Tim Civeja

Personal information
- Date of birth: 4 January 2002 (age 24)
- Place of birth: Dachau, Germany
- Height: 1.80 m (5 ft 11 in)
- Position: Central midfielder

Team information
- Current team: Karlsruher SC
- Number: 23

Youth career
- 0000–2015: TaF Glonntal
- 2015–2020: FC Augsburg

Senior career*
- Years: Team / Apps / (Gls)
- 2020–2023: FC Augsburg / 3 / (0)
- 2021–2023: FC Augsburg II / 17 / (2)
- 2022–2023: → FC Ingolstadt 04 (loan) / 13 / (2)
- 2022–2023: → FC Ingolstadt 04 II (loan) / 4 / (1)
- 2023–2026: 1. FC Saarbrücken / 97 / (14)
- 2026–: Karlsruher SC / 0 / (0)

International career^{‡}
- 2019: Germany U18 / 1 / (0)
- 2020: Germany U19 / 1 / (0)
- 2023: Albania U21 / 1 / (0)

= Tim Civeja =

Albanian footballer

Tim Civeja (born 4 January 2002) is a footballer who plays as a central midfielder for club Karlsruher SC. Born in Germany, he has most recently represented Albania at youth level.

==Club career==
Civeja played in his youth for TaF Glonntal, before joining the academy of FC Augsburg in 2015. He made his professional debut for Augsburg's senior team in the Bundesliga on 16 January 2021, coming on as a substitute in the 87th minute for Rani Khedira against Werder Bremen. The away match finished as a 2–0 loss.

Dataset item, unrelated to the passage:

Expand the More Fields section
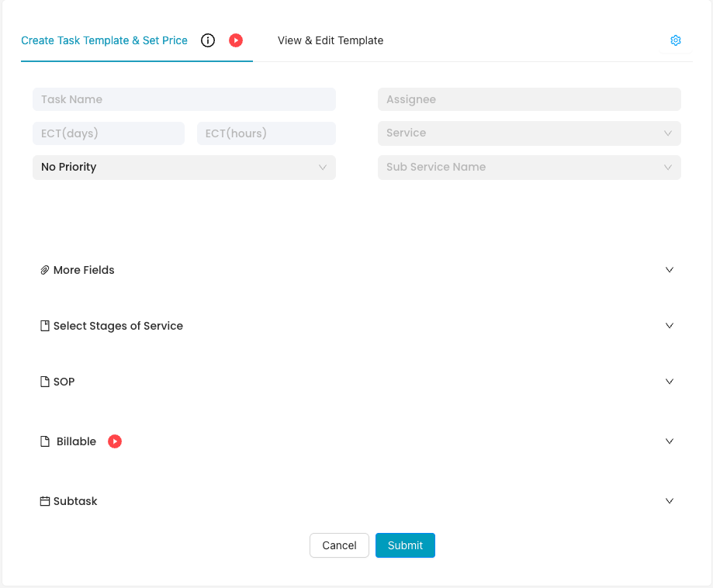click(x=669, y=270)
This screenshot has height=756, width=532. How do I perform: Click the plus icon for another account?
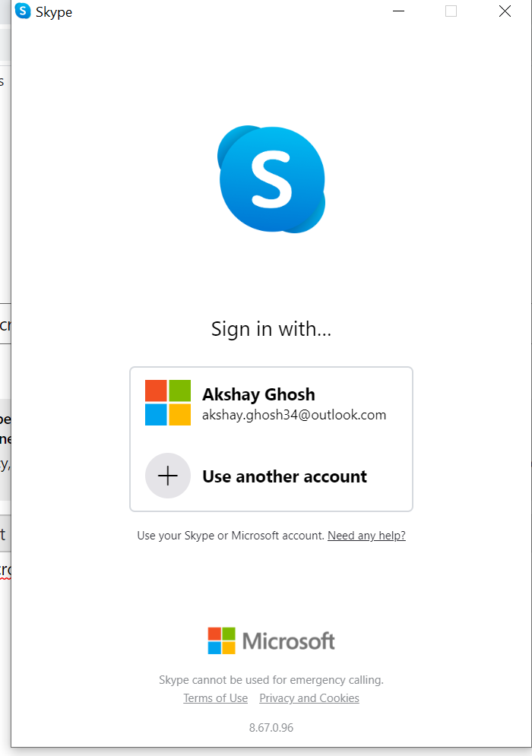coord(168,476)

On 23 June 2022, Civeja joined FC Ingolstadt 04 on a season-long loan.

On 4 July 2023, Civeja signed with 1. FC Saarbrücken.

On 4 June 2026, Civeja moved to Karlsruher SC in 2. Bundesliga.

==International career==
Civeja has appeared for the Germany under-18 and under-19 national teams.

In June 2023, Civeja made his debut for the Albania national under-21 football team.

==Personal life==
Civeja was born in Dachau, Bavaria, and is of Albanian descent. His father is from Berat and his mother is from Kuçovë.